Are you curious to find out what the Romanian Christmas traditions are? There are many articles about this subject online, but this one is extra special because it’s written by a local. As a Romanian citizen, I can share with you what our Christmas traditions are and what do we do around this time. So it’s not all about traditions here 🙂
Before we dive in, you should know that each area of the country has its own Christmas Traditions, but most of these are all around Romania.
The majority of Romanians belong to the Orthodox Religion. This means that 40 days before Christmas the fasting period starts. Not everybody decides to participate in the fasting season. Fasting means no meat, cheese or eggs, especially on Mondays, Wednesdays, and Fridays.
Everything starts with cleaning the entire house. I remember growing up, this use to be huge in my household. From cleaning windows to taking everything out from the cupboards so we can clean, declutter and organize everything.
This tradition probably faded away in some Romanian households as the years went by.
After the fasting period, people like to cook a lot and have lots of food on the table. We have lots of traditional foods that are always on our festive tables especially around Christmas. See the Cuisine section to see the recipes. (coming soon)
Here’s a list with some of our dishes:
- Pork Roast – Friptură de Porc
- Cabbage Rolls – Sarmale
- Homemade Caltaboș and Smoked Sausage
- Boeuf Salad – Salată Boeuf
- Chicken Soup with Pasta – Supă cu Tăieței
- Terrine or Meat Jelly – Piftie de Carne
- Buns with Poppy, Walnuts or Turkish Delights – Cozonac cu Mac, Nuci, Rahat
- Aperitif with all sorts of meats and vegetables – Platou Aperitiv
- Various Homemade Cakes – Prăjituri
In Romania this is known as “tăierea porcului” and it’s a huge tradition especially around the villages of the country. The slaughter of pigs usually takes place, by Ignat, on December 20.
Cutting the pig is considered as a pagan ritual in which spiritual demonism is at its peak. Keeping the Ignatius to our day and cutting the pig before Christmas, even though it has come to be rather a gastronomic tradition, is the living proof of the resistance of pagan holidays in the traditions of the Romanians.
I have to say that not many people from the cities do it, but my family still does it.
Men start the first bit and then women come in to sort the meat and prepare it for other foods such as
- Pork Crackling – Șoric Porc
- Bacon – Slănină
- Sausage – Cârnați
- Pomana Porcului – this is the first meal from the pig – we also call it “taste testing”
See this video here to see the pig cutting process.

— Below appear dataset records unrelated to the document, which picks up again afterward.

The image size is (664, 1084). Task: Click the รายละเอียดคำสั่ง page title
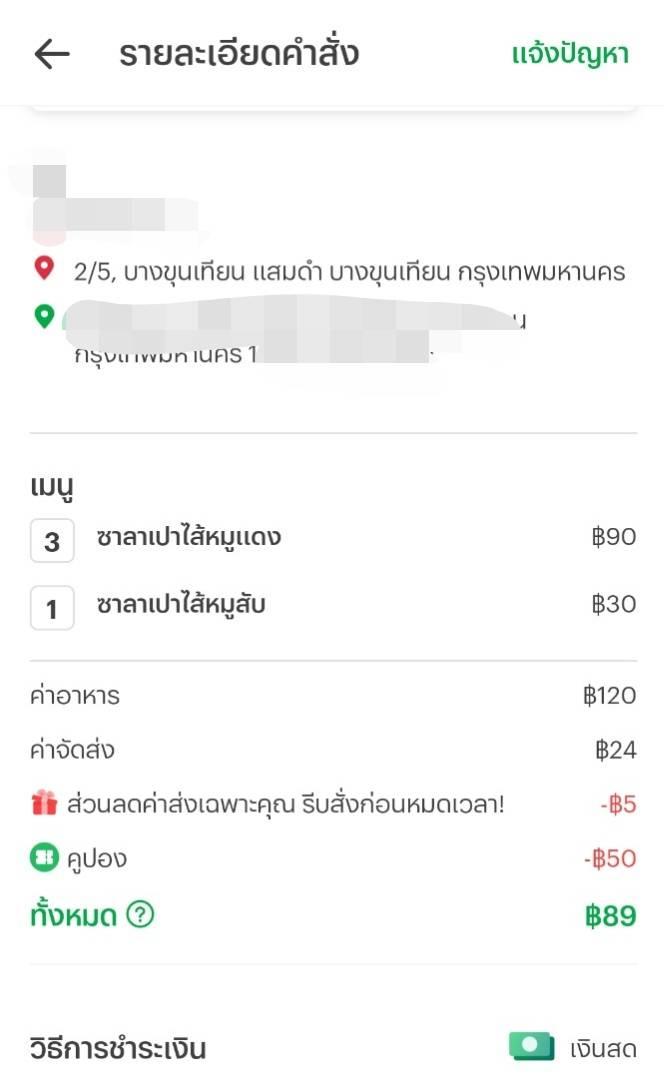[x=239, y=53]
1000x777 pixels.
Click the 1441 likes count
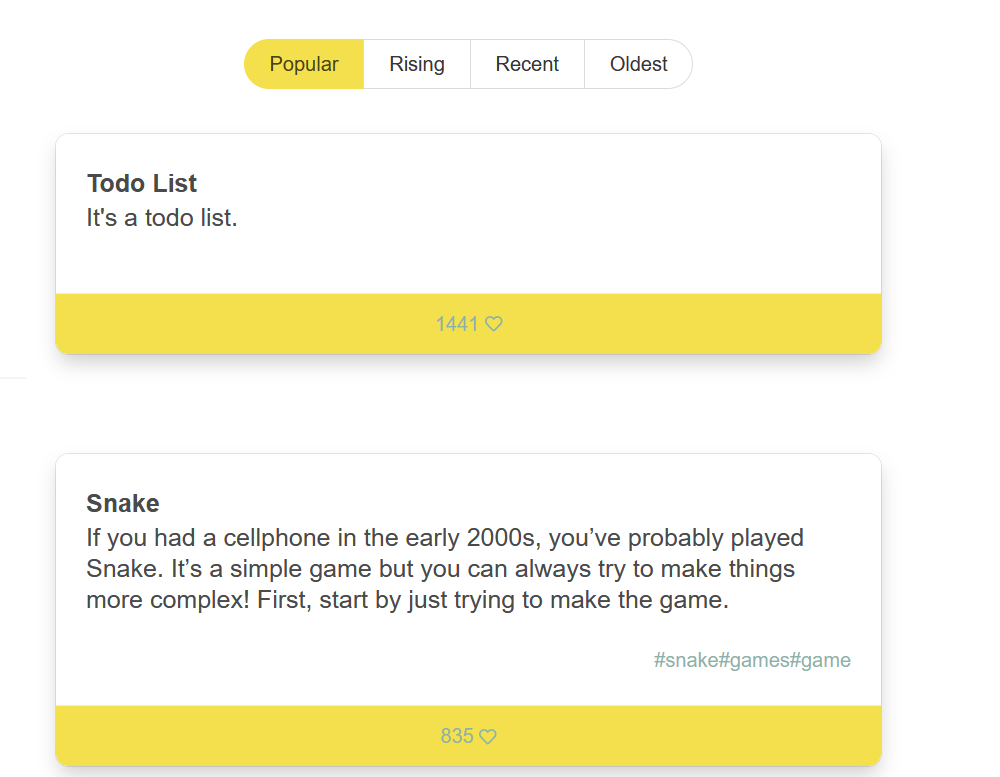(x=457, y=324)
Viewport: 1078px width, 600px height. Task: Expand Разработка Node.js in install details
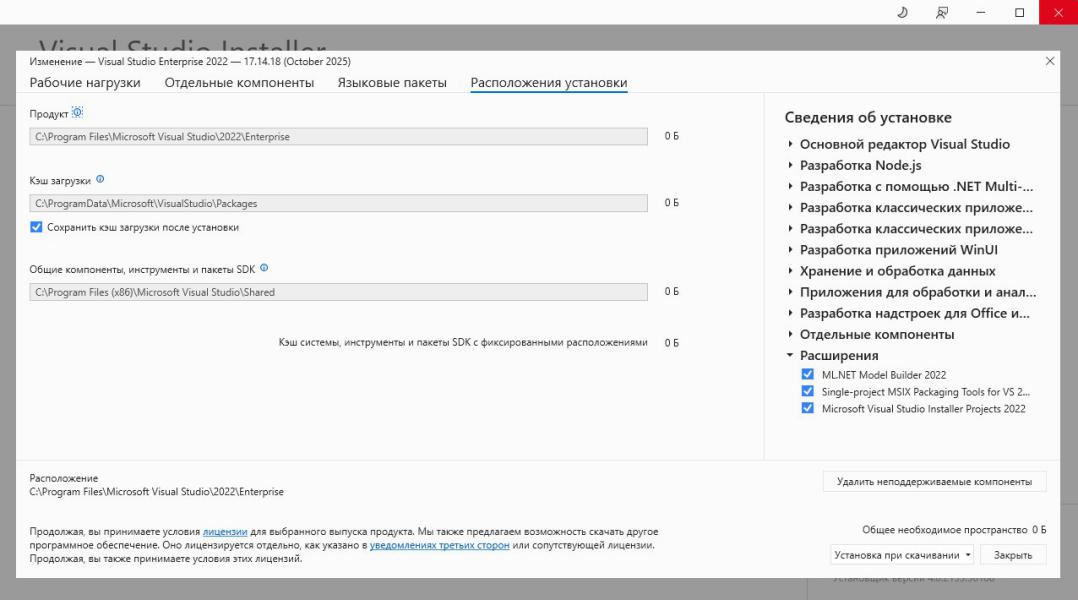pos(790,165)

It symbolizes infinite life because it’s an evergreen tree. Growing up, my dad used to say that the Angel has to bring us the Christmas Tree. It would put it on our balcony and we decorated it on Christmas Eve or 1-2 days before that. Of course, this was the story before I knew the truth about Santa Claus.
After I moved to my own house the Christmas tree decorating moved all the way to the beginning of December. Since Christmas is my favorite holiday I want to enjoy all the decorations, that’s why I changed things up a little bit.
In Transylvania (not only), this is one of the best and most popular Christmas Traditions. From children to adults, everybody goes caroling from home to home or around the neighborhood. This happens on Christmas Eve, the 24th of December. But some people go even on the 25th and 26th of December. I remember growing up, I’d be out all night caroling to family and friends with my group of friends.
Back in the day carolers used to receive apples, coils, and walnuts, but over the years this quickly changed. The adults now receive food and alcohol (țuică) and children get money.
In the big cities, we only go to friends and family, but in the villages, people and children go caroling from house to house dressed up in the Romanian Traditional Clothes.
See this video to see how children go caroling around the villages.
Street carolers are present in the big cities, where they go around the city with instruments and costumes. The only downside to this bit is that they do it mostly for money and the locals don’t like them at all.
Back in the day, gifts were offered just between family members, but over the years people started offering gifts to friends or co-workers too.
When it comes to children, they know that on Christmas Eve they receive gifts from Santa Claus (Moș Crăciun).